_PROVIDED RECORDS_
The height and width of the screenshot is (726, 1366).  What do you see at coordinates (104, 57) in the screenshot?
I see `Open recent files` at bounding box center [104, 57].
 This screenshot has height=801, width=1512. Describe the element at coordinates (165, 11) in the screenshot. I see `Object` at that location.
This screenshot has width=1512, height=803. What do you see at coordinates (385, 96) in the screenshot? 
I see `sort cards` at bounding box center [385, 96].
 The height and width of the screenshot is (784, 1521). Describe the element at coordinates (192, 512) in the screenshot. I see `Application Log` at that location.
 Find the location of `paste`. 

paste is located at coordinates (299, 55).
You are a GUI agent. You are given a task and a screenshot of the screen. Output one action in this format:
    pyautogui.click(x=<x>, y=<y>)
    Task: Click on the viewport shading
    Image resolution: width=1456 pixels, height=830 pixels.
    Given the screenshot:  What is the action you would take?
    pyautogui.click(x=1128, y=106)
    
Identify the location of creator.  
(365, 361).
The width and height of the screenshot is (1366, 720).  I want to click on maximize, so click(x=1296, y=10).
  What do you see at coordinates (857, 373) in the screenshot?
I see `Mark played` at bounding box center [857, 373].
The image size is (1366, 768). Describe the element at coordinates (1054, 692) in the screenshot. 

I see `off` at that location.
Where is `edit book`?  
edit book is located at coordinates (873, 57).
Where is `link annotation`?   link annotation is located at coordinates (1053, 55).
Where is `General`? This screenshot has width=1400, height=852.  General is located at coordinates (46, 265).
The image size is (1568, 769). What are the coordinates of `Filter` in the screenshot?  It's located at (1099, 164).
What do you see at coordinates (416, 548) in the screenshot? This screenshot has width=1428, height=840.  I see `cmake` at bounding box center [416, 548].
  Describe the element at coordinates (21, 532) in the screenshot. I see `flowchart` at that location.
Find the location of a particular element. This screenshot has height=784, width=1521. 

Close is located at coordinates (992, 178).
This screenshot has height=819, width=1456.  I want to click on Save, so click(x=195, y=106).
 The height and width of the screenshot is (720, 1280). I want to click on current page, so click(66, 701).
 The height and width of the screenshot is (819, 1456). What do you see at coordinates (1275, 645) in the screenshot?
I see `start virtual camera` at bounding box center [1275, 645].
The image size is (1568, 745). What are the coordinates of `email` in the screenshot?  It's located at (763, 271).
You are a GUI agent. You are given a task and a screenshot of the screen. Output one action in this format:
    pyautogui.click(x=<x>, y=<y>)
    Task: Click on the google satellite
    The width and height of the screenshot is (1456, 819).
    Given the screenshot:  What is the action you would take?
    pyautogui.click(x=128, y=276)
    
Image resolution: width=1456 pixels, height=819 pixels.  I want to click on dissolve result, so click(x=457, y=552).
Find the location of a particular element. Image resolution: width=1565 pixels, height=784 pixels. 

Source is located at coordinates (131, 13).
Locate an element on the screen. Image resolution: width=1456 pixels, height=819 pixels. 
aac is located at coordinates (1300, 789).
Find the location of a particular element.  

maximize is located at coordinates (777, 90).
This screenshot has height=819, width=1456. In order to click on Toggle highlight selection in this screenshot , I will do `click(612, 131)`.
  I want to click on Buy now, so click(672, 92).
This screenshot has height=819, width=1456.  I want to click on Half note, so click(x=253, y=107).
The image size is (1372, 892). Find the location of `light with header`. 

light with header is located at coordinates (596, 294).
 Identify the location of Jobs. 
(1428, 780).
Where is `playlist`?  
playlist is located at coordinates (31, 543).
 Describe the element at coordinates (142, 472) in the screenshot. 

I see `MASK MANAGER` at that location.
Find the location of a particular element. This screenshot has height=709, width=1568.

_EXERCISE REQUIREMENTS_
Copy out the lines word for word, starting at the line containing "The width and height of the screenshot is (1366, 720)." and ending at the line containing "Close is located at coordinates (992, 178).".

_SOLUTION_
The width and height of the screenshot is (1366, 720).  I want to click on maximize, so click(x=1296, y=10).
  What do you see at coordinates (857, 373) in the screenshot?
I see `Mark played` at bounding box center [857, 373].
The image size is (1366, 768). Describe the element at coordinates (1054, 692) in the screenshot. 

I see `off` at that location.
Where is `edit book`?  
edit book is located at coordinates (873, 57).
Where is `link annotation`?   link annotation is located at coordinates (1053, 55).
Where is `General`? This screenshot has width=1400, height=852.  General is located at coordinates (46, 265).
The image size is (1568, 769). What are the coordinates of `Filter` in the screenshot?  It's located at (1099, 164).
What do you see at coordinates (416, 548) in the screenshot? This screenshot has width=1428, height=840.  I see `cmake` at bounding box center [416, 548].
  Describe the element at coordinates (21, 532) in the screenshot. I see `flowchart` at that location.
Find the location of a particular element. This screenshot has height=784, width=1521. 

Close is located at coordinates (992, 178).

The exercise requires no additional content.